Here’s the reality. My right knee is ALWAYS sore. There is ALWAYS some level of pain. Some days I can work around it and some days it makes every move just that much harder. But it isn’t just the knee. There are just other parts of me that flare up from time to time. Its a trade off. An active lifestyle is certainly better in the long run but being active is going to aggravate my collection of aches and pains.
And I know that strengthening helps and I take supplements and a prescription anti-inflammatory. I ice when I can and I wear braces for support. I sometimes wonder if any of that actually helps but I suspect things would be a lot worse if I did none of it. The truth is that this is just a progressive thing that will continue to get worse over time and the only real option is going to be a knee replacement but I’m just not there yet.
What it also means is I just can’t do certain things. I mean physically my knee will not support a lot of weight when it is bent. I see people who easily squat down and I’m not able to do that – my knee won’t support me. The trainers try to do things to help strengthen but I just run into these barriers where there is so much pain that we have to try something else.
So I see dancers using their knees and I know that a lot of the technique and things they want me to do involve lowering and rising and putting my strain on my knee. There is probably some level that I could do but it is a trial and error process to find it and I tend to err on doing too little. I’ve had days where I’ve overdone it and couldn’t sleep because of the pain.
Anyway, I’m not trying to whine too much. It is just that every time I get feedback it involves someone asking me to do more of the things that I know I struggle with. I suppose it isn’t a shock. I mean I don’t look old and I can generally move pretty well so someone looking at me would easily assume I could do more. It isn’t like I have a big red “A” on my knee to signify the disease that is eating away at the joint. But it gets super frustrating to just hear the same type of comments over and over again. I know what I need to do to get better. But I also know that there are certain things that I can’t do. So how can I truly get better? Is it really worth continuing.
Steps are not a problem. I’ve been dancing long enough that I can pretty much get through any step you are trying to teach me. And maybe this is just my warped mind but there is more to dancing than just doing steps. I want the whole picture and that means doing some of the little technique things which transform you from a person just doing steps to someone who is really dancing. (OK, that may sound harsh because people doing steps are dancing but when you’ve been at it as long as I have, you want more)

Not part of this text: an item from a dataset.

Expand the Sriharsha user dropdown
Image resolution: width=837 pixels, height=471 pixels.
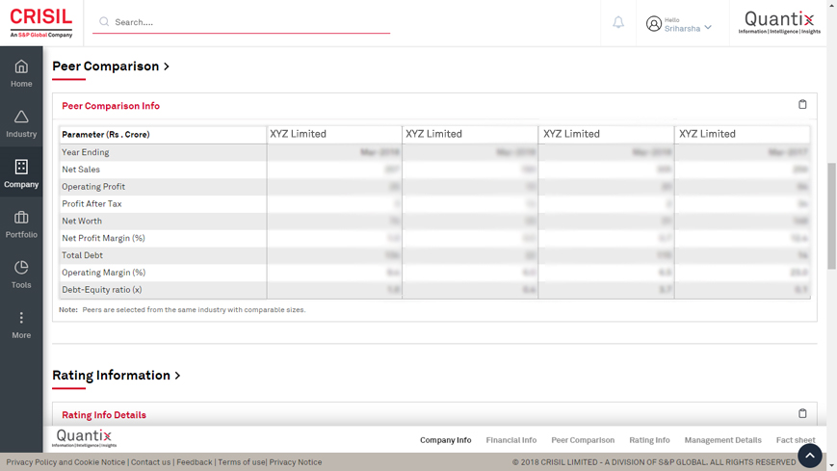708,28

I get my medal ball feedback and it is similar to things I’ve heard before. And then JoNY starts talking about our coaching lesson on Thursday and I just got in a real funk. Do I really want to have another coach come look at me and tell me I should be doing more of the stuff that is physically difficult for me to do. Do I really need to just find more evidence that what I want is out of reach because my body is betraying me.
We started doing our Argentine Tango and a lot of what I’ve been told on previous lessons with previous instructors came flooding back. JoNY loves this dance and I’ve enjoyed it in the past but it frankly feels flat and lifeless and I can’t do something like that. I know how this sound and I don’t know how to describe what I want but something has to speak to me and right now, this Argentine Tango is pretty quiet.
OwnerGuy was supposed to come on our lesson to teach us some new Rumba steps but he got tied up with studio business (new students) and only showed up for about 15 minutes. When he finally showed up, we had gone through the Rumba a million times and put the Argentine Tango away because I wasn’t feeling it. We were dealing with the comments on the Bolero – needing more foot rise so he comes on and starts talking about that and it just cascaded things a little more. Bolero needs the contrast and I really just wanted to scream “How do I get contrast when I can’t push out of my right leg because my knee will give out!!!!!!” I didn’t because that’s not me but I was screaming on the inside.
The only positive was that I did manage to find some words to explain my funk. First, just telling them that I was in a bad place was good. But then I kind of tried to explain why although the spoken word is not my friend. Written word, I do very well. Spoken word, my brain and mouth don’t get along. Something gets scrambled in the process.
Anyway, they seemed to get my frustration so we just agreed that we’d go with JoNY’s original plan for the coaching lesson and focus on Waltz and the Argentine Tango and see where it goes. OwnerGuy thinks this will be a good lesson because this coach is a bit older so he may be more understanding of the problems of trying to force an older body to do young moves. We shall see.